WHAT THE TASK ASKS
For this exercise, return exactly the lines of the material below that begin at the one with "Task: Click the Collaborate icon" and stop after the one with "1456x819 pixels.".

INFORMATION
▽

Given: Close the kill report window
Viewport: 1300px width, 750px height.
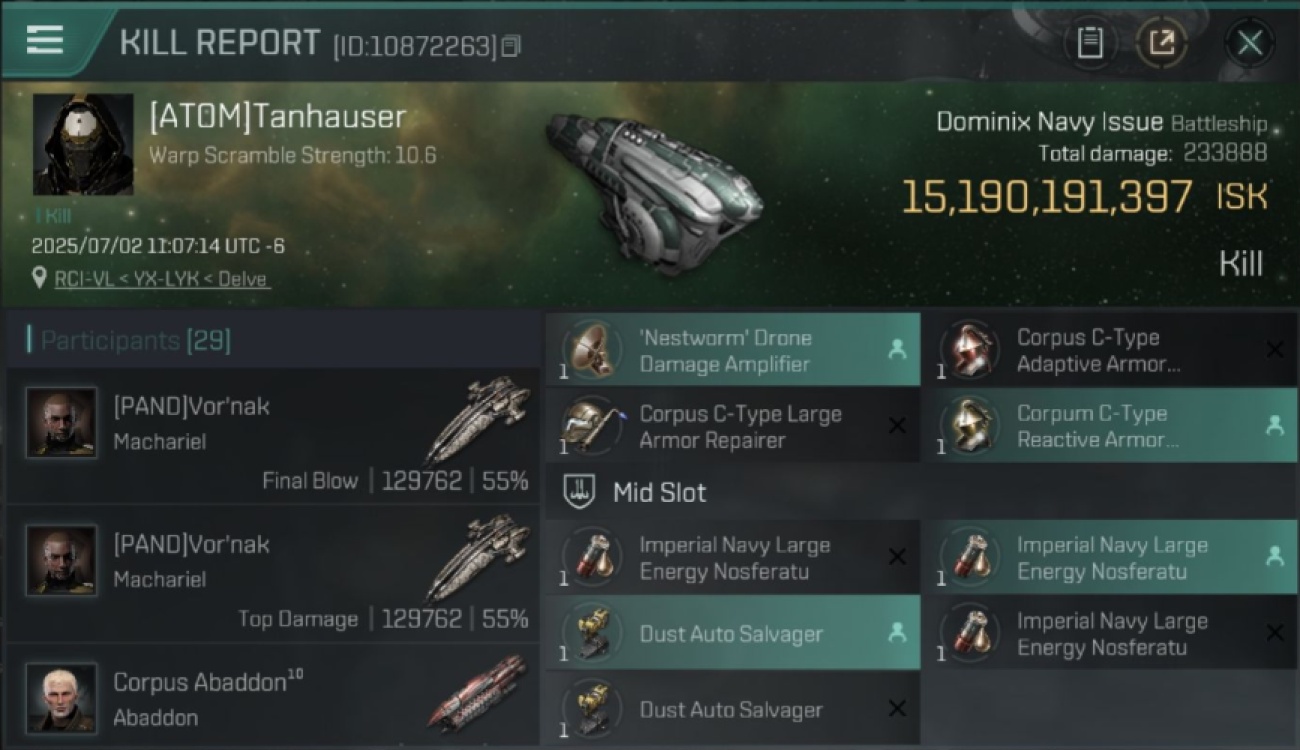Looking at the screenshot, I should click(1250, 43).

△
▽

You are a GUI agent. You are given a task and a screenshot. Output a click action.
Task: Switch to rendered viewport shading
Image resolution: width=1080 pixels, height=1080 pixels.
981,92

△
▽

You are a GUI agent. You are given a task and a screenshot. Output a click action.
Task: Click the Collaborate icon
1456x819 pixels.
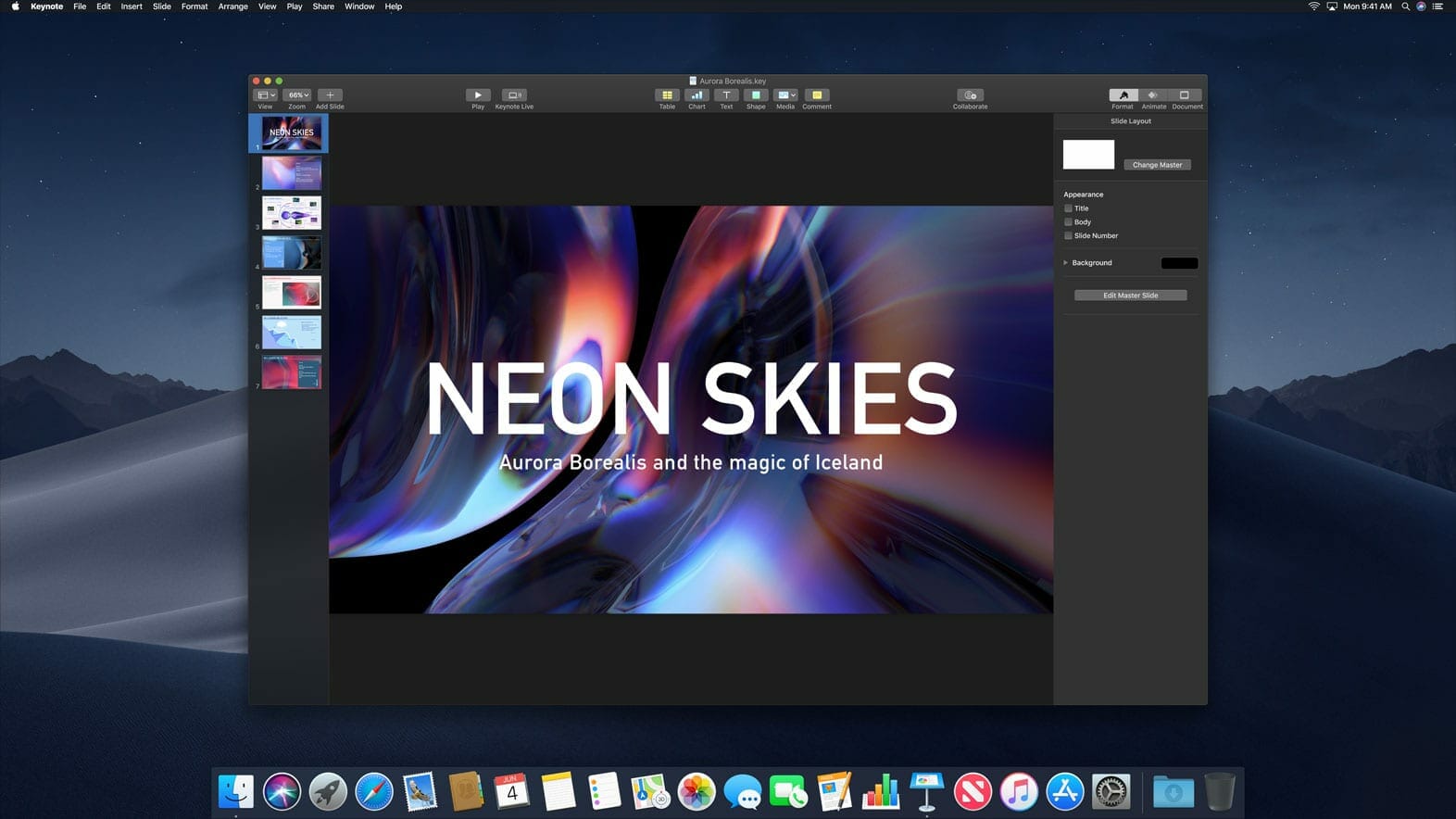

△

EXERCISE OUTPUT
Task: Click the Collaborate icon
1456x819 pixels.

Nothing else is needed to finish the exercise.